READING PASSAGE:
Time and Space Complexity

Time Complexity

The time complexity of the insert and search operations in the Trie data structure is O(L), where L is the length of the word being inserted or searched for. The total time complexity, therefore, depends on the number of words and their lengths.

  • The insert function is called for each word in the dictionary. If we assume the dictionary has n words and the average length of the words is m, the total time for building the trie is O(n * m).
  • The search function is called for each word in the sentence. If we have a sentence with k words and the average length of the words is p, then the total time for searching is O(k * p).
  • However, we should consider that searching stops early if a prefix is found, potentially reducing the number of characters checked.

Combining these observations, the total time complexity is O(n * m + k * p), considering both the construction of the Trie and the search operations for sentence words.

PROVIDED MATERIAL:
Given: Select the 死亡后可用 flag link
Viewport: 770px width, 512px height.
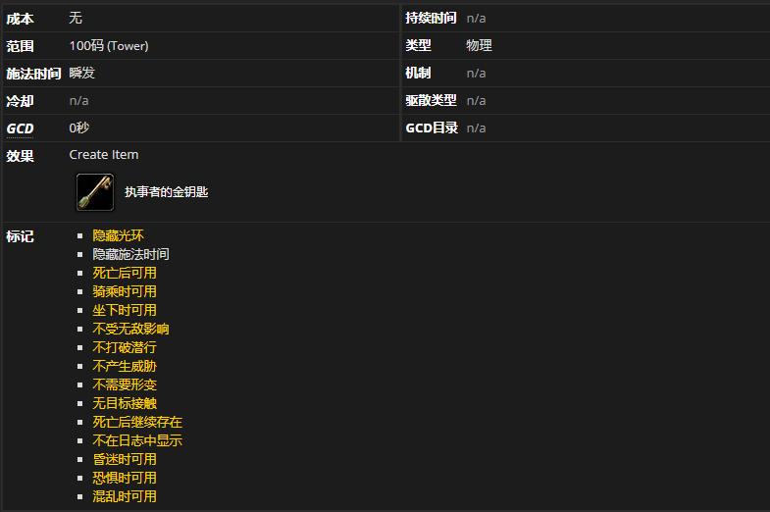Looking at the screenshot, I should pyautogui.click(x=125, y=273).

EXERCISE GOAL: Retype the part of the Trie complexity passage between "Combining these observations, the" and "for sentence words.", inclusive.

EXERCISE RESPONSE:
Combining these observations, the total time complexity is O(n * m + k * p), considering both the construction of the Trie and the search operations for sentence words.